Segment Open

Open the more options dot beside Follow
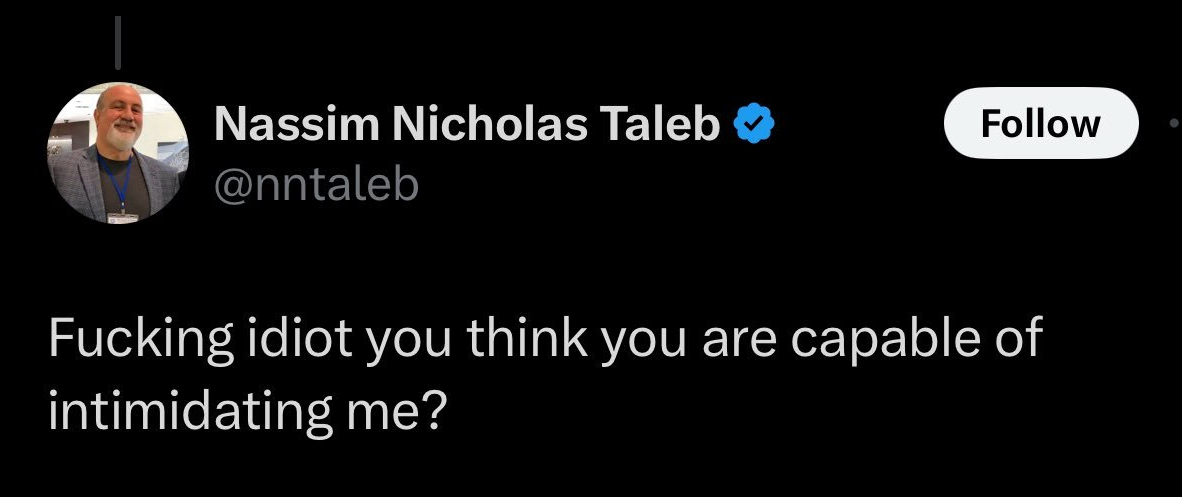The width and height of the screenshot is (1182, 497). coord(1173,123)
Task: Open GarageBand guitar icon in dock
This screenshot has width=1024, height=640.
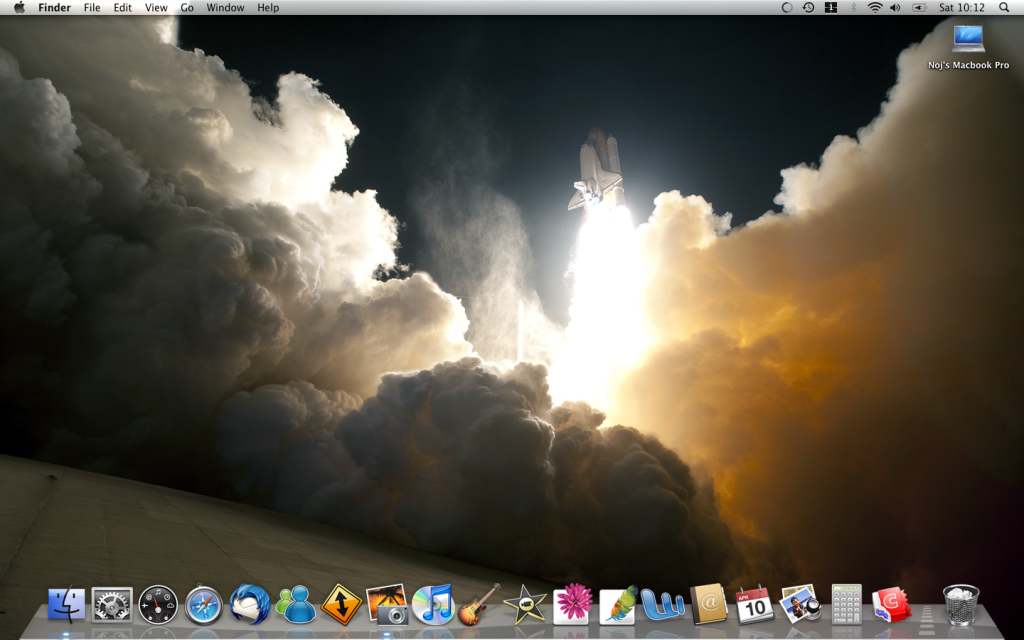Action: click(478, 605)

Segment Closed

WHAT TO DO: The preceding listing must be repeated exactly, with all images dropped.

RESPONSE AREA:
Open the more options dot beside Follow
The width and height of the screenshot is (1182, 497). coord(1173,123)
Task: Open GarageBand guitar icon in dock
This screenshot has width=1024, height=640.
Action: click(478, 605)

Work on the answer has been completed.